*** EXERCISE INPUT Section Begins ***

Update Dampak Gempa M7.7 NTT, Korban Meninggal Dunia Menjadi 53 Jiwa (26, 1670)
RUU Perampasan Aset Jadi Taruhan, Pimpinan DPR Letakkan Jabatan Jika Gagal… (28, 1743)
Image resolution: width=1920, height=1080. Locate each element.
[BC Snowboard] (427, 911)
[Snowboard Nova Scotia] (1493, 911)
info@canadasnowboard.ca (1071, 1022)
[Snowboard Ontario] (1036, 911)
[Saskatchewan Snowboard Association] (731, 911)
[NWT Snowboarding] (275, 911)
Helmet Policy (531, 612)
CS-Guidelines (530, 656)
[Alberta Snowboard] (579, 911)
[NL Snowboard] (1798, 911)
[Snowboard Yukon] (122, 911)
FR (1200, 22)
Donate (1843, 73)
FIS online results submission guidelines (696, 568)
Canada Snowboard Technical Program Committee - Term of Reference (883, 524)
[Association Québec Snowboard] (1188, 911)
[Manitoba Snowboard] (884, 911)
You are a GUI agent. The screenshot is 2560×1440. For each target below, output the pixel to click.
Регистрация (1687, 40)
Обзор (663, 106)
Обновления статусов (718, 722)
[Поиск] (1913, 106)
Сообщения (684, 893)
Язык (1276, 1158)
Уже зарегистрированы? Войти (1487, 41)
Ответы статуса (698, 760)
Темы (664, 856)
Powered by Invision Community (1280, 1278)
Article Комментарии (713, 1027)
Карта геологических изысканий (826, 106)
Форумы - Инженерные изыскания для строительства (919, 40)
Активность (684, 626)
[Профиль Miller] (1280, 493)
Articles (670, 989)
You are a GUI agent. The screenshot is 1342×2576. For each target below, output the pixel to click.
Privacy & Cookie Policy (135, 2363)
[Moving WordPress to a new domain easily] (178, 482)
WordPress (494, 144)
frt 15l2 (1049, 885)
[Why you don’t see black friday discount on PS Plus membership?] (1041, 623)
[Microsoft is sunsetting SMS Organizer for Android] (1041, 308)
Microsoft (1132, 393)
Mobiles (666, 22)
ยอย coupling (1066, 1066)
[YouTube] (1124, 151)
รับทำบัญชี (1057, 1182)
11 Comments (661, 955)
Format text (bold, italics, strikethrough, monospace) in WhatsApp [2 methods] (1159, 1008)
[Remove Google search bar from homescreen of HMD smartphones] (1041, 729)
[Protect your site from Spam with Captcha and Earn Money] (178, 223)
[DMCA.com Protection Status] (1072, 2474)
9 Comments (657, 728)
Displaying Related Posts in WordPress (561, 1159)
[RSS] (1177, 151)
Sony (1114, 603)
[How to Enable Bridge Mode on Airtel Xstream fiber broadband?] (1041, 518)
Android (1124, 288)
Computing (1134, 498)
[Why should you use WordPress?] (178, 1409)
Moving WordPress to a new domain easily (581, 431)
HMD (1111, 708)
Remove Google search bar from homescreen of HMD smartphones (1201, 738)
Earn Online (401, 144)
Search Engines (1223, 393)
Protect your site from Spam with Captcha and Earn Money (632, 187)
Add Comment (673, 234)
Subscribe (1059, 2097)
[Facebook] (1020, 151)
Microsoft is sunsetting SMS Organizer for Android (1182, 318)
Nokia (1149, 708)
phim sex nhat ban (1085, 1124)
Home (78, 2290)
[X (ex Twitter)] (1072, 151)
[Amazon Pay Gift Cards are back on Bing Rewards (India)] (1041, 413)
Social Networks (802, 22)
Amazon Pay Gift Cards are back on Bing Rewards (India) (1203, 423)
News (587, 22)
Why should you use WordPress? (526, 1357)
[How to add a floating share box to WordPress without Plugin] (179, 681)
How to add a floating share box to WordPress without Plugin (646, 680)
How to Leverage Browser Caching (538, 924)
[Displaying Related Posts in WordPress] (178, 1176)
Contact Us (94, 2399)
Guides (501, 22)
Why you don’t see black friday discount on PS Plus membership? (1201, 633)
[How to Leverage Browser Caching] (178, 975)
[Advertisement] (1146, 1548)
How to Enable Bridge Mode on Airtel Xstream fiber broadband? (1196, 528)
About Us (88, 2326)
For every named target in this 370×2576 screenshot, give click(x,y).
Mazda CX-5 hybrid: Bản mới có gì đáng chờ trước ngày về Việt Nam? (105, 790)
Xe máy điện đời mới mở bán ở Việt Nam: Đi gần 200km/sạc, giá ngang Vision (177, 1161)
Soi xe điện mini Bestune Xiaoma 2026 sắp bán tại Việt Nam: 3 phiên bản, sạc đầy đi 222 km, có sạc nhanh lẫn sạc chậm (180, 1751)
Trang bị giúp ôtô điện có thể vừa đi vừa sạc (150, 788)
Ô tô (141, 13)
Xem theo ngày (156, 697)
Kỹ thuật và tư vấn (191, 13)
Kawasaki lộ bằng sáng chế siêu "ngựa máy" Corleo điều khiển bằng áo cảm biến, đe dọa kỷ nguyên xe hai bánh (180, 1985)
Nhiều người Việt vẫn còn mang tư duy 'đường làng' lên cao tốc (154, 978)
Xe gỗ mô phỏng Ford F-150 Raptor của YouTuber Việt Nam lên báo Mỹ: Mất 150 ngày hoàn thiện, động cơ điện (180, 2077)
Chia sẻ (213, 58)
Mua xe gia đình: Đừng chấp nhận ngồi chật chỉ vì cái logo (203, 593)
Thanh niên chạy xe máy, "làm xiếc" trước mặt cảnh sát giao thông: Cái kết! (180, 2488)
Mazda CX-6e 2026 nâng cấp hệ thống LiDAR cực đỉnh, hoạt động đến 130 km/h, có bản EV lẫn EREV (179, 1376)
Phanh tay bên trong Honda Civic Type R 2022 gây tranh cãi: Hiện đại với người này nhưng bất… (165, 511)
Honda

*** EXERCISE INPUT Section Ends ***

The answer should be a single number: how many lines in the entries contain "without".

ANSWER SECTION | 2